#### Exercise aim:
Beginning with the first entry, restate the data word for word and leave out the images.

#### Data extract:
::::::::
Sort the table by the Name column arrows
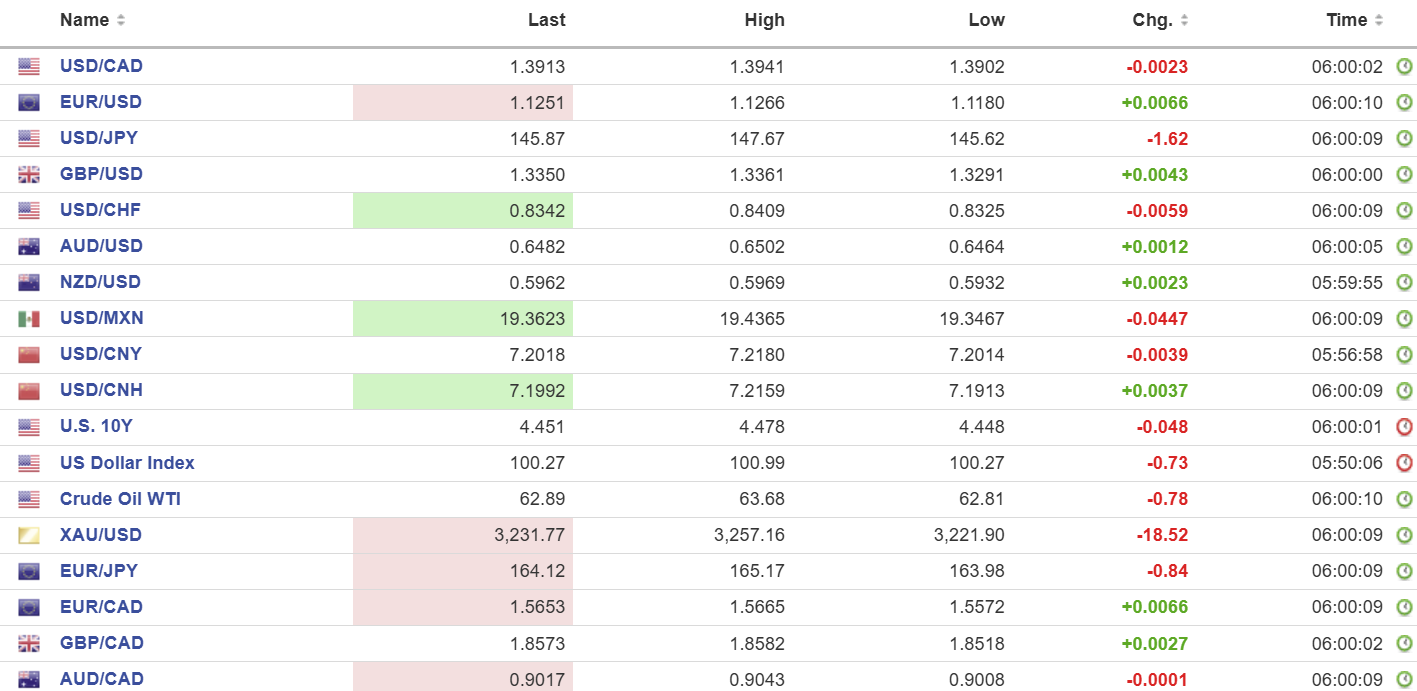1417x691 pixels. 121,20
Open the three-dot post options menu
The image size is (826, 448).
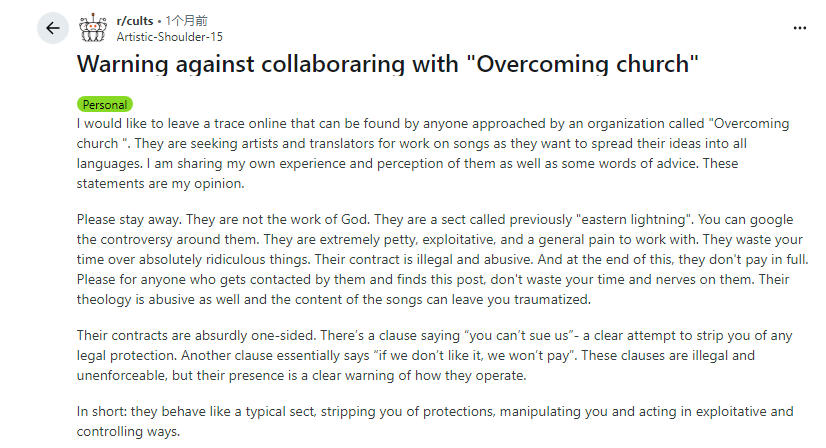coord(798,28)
::::::::
#### Response box:
Sort the table by the Name column arrows
1417x691 pixels. 121,20
Open the three-dot post options menu
The image size is (826, 448).
coord(798,28)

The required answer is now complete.